### [STORED DATA]
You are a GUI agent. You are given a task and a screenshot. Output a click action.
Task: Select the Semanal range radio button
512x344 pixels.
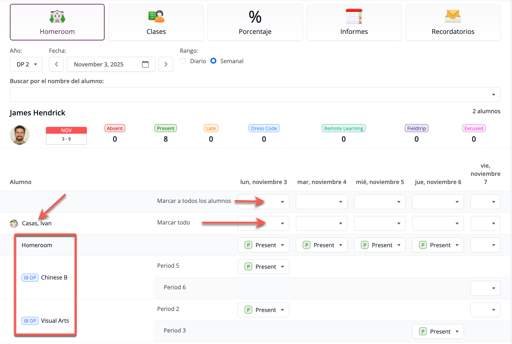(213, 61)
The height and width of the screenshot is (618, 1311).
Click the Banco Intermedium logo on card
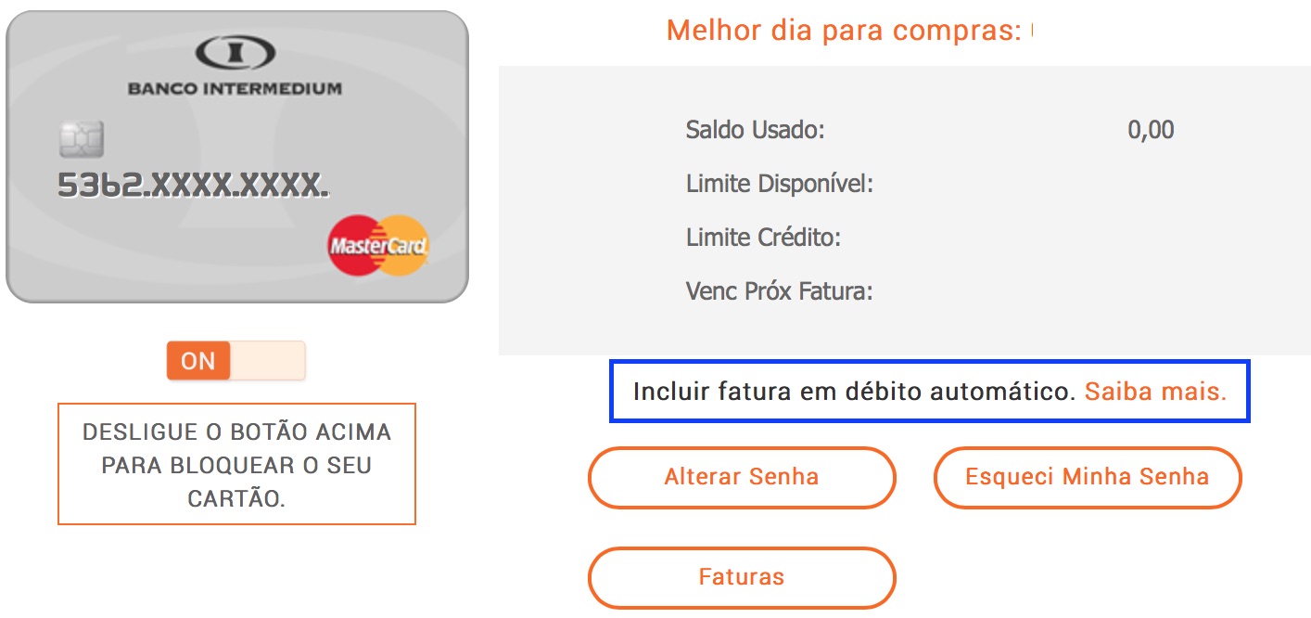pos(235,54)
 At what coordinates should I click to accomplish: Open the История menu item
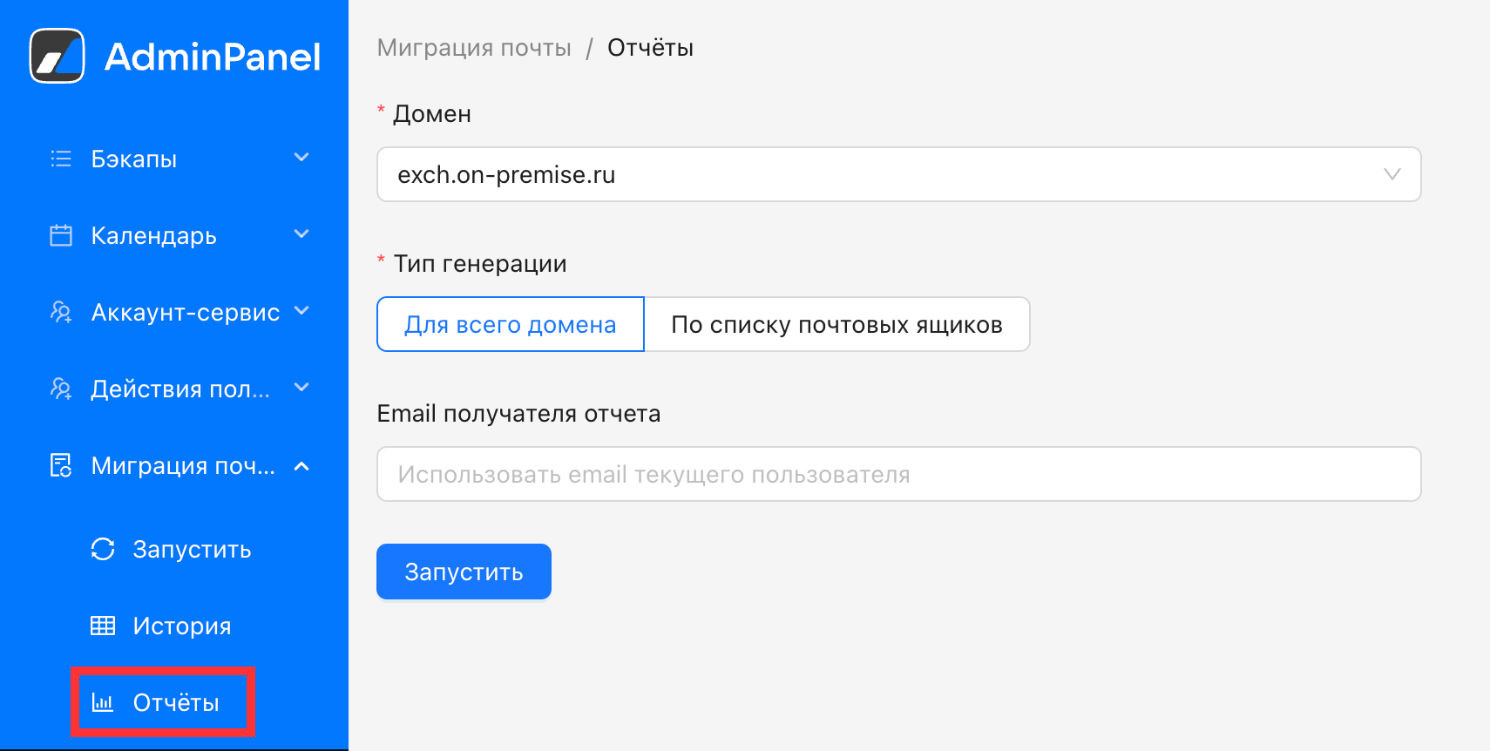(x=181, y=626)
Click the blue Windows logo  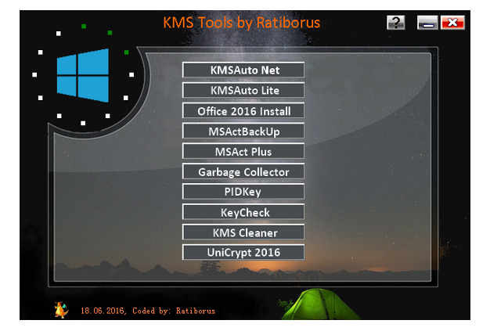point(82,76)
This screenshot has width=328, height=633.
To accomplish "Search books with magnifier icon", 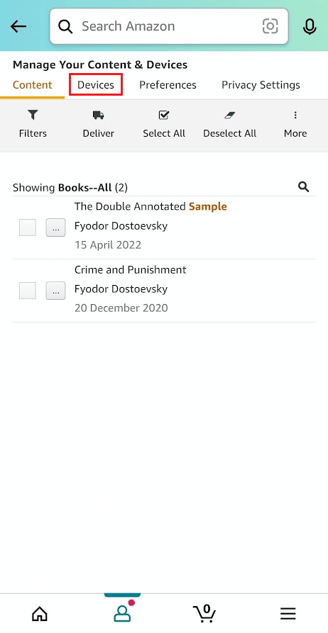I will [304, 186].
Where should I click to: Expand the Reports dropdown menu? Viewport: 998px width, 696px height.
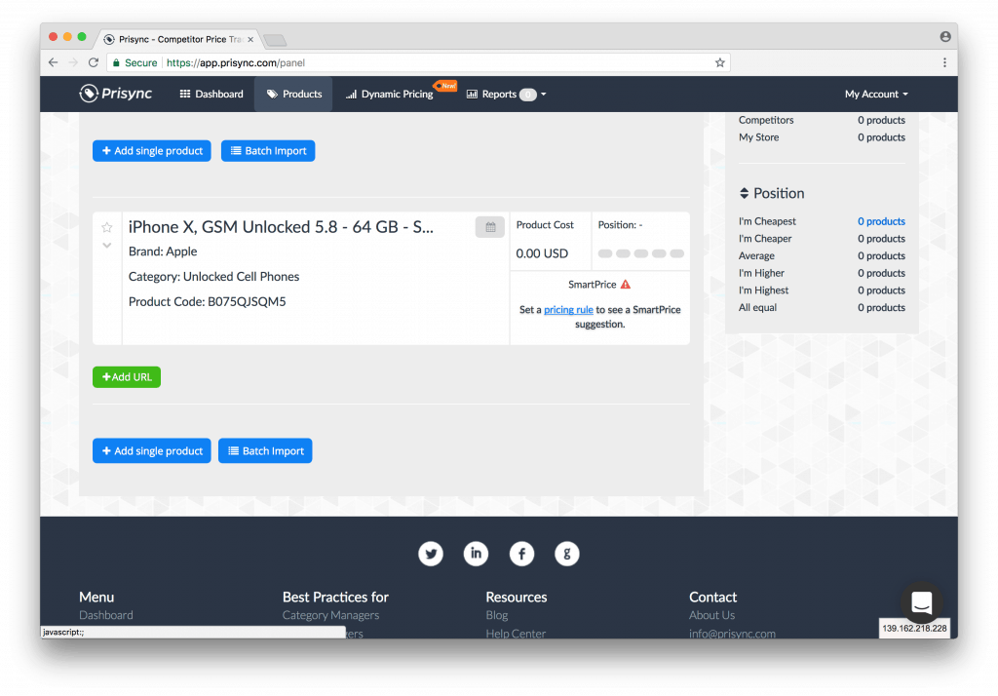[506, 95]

### [THE PROBLEM]
Among the lines of the data, identify those with the word "screenshot". Copy each of them.

### [TASK RESULT]
You are a GUI agent. You are given a task and a screenshot. Output a click action.
The height and width of the screenshot is (618, 1311).
This screenshot has width=328, height=633.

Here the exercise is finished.